Ah, the joy of figuring out a connection between two things. The feeling of achievement when you realize that users who progress past level 10 on day 0, retain better in the future. Makes you want to skip around and run to the game director with an optimization suggestion. But wait…What is that anvil doing in the clear blue sky? Why is it approaching you?
Let me tell you what just hit you.
If we take the example above, you thought there was a correlation between reaching level 10 on day 0 and retention. However, the fact that a user progressed past level 10 may mean that they simply like your game and would have retained anyways.
Or, you understand that users who receive more rewards on day 0, show higher levels of retention later on. It might be true, but it is also likely that these users get more rewards because they are more engaged with the game on day 0. Naturally, they will retain better in the future. So you might want to hold off giving out rewards left and right to every new user after you’ve discovered this connection.
Some call it “correlation causation fallacy,” yours truly prefers “self-selection effect.” I like to say that the self-selection effect is a heartless entity and haunts analysts in pretty much all tasks they do.
Now, Why Is It So Daunting?
1. It can completely devalue your analytical findings.
Remember that anvil I told you about? That’s why it’s important to think about this effect early on. Not before you make a conclusion, but even before you start the analysis.
2. It can be very hard to account for.
Let’s take the level 10 example I mentioned in the beginning. It is possible that progressing past level 10 simply means that a user enjoys the game a lot, and you will be no better off if you make everyone reach level 10 on day 0. BUT it might also be that levels prior to 10 are less fun to play, earlier rewards are less appealing, and the whole game just starts to “blossom” after level 10?
This is extremely hard to figure out by analysis alone, without testing.
3. It can make you doubt everything you do.
Now it’s more of a psychological aspect that I usually do not cover, but this time I will. While it is crucial to keep self-selection in mind, it can become daunting and make you question your every move. Should I even look into the progression & retention correlation? Is this finding useless? Can it be that there is nothing to optimize? Can we ever be sure? All these are important questions and they need to be pondered upon, but, fellow analysts, don’t let self-selection effect stop you from at least attempting to get to the bottom of whatever you’re looking into.
What Can You Do About It?
1. Squeaky clean baseline.
Let’s go back to the rewards example.

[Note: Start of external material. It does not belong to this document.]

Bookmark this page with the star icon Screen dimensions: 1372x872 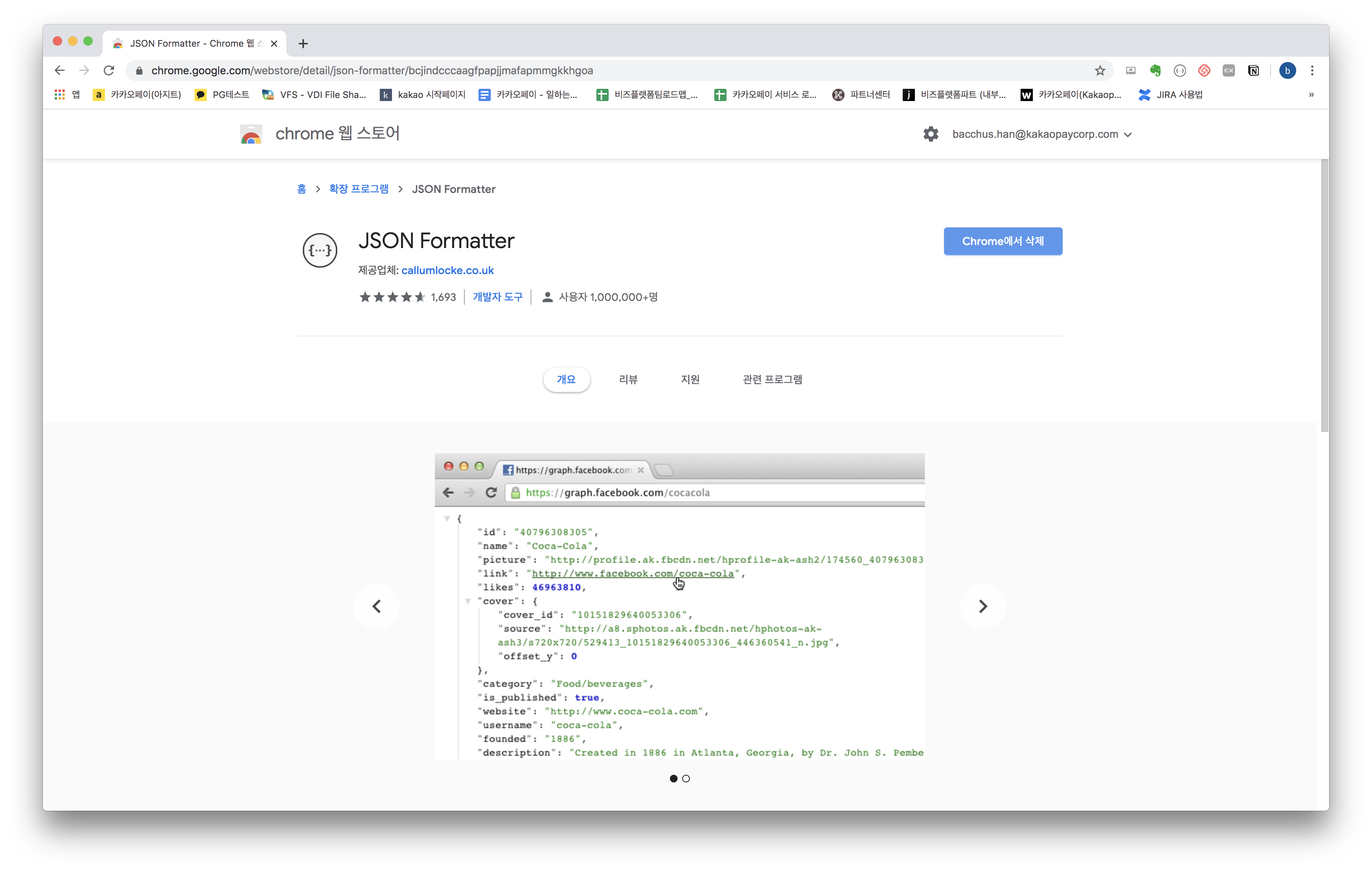tap(1100, 71)
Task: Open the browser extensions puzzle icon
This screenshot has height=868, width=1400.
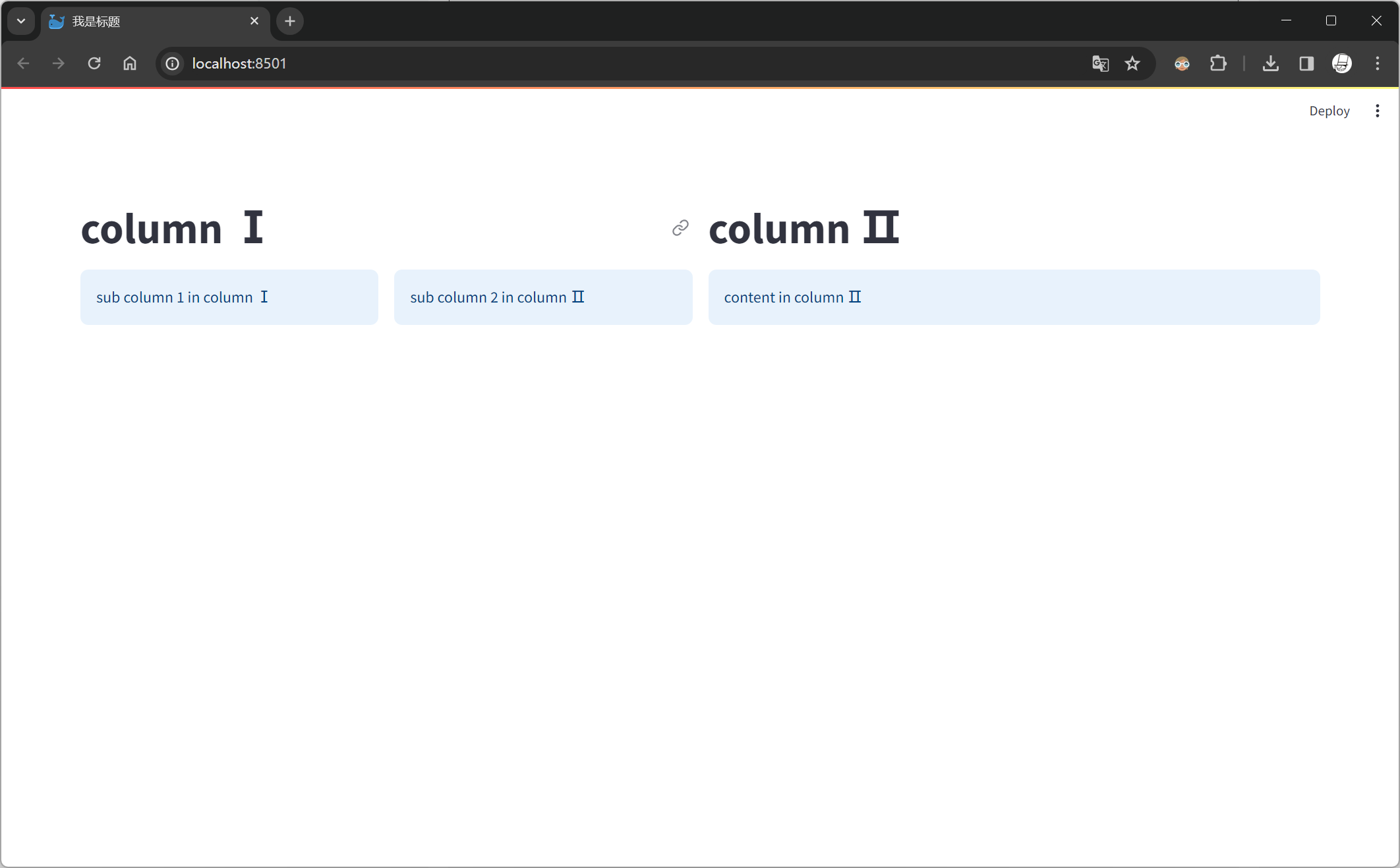Action: pos(1218,63)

Imagine that your game offers a reward crate after each level. Each crate can award 5/10/15/20 coins. You would like to find out whether being lucky with these crates on day 0 has an impact on future retention and conversion.
You may be tempted to segment the users by the amount of coins they received on day 0:
Segment 1: 0-10 coins on day 0
Segment 2: 11-50 coins on day 0
Segment 3: 51+ coins on day 0.
It is likely that segment 3 will show higher retention and conversion rates. However, due to the heartless ghost effect we’ve been discussing, this finding on its own does not mean that increasing rewards on day 0 will help retain new users. Segment 3 players are likely to enjoy the game more and play more actively on day 0, thus getting more rewards.
There is a trick you can do to account for self-selection here.
Consider restricting your sample to only the users that opened the same number of crates & reached the same level. For example, analyse the users who reached level 5 & opened 10 crates on day 0. This way, you know that the sample you are looking into is likely to be homogenous in terms of game enjoyment and skill – so, you can safely segment these players by rewards earned and look into their future behavior.
2. AB testing.
I know, that sounds like something really obvious! Not always available though (surprise-surprise!). But if your gut tells you that reaching level 10 might be something that motivates users to progress and you have a reliable AB testing framework set-up – go for it, test it and see if your theory is true. If there is no difference – self-selection effect got you. If there is an improvement in retention if you make reaching level 10 easy for everyone on day 0 – star for you and your intuition.
3. Approaching the problem from a different side.
Back to the level 10 example: you probably ventured out to analyse it because you were willing to optimize retention and improve player experience on day 0. If you cannot account for self-selection and you have no possibility to AB test your theory, think of other ways to analyse the same thing. In this case, it might be useful to build a retention graph by minutes spent in game on day 0 and use it to look for optimization opportunities instead of focusing on what levels users achieve on day 0. (here is a good article on the topic).
Maybe you can also check if there are any points at which users tend to drop-off during the tutorial? How does the difficulty increase as users progress? Explore your options, don’t focus on the one that has a self-selection effect you cannot account for!
There we go, here is a brief and (hopefully) fun explanation of what self-selection effect is and what to do about it. I hope you learned something! And if you have anything to add – please let me know. We need more ghostbusters to fight this heartless effect.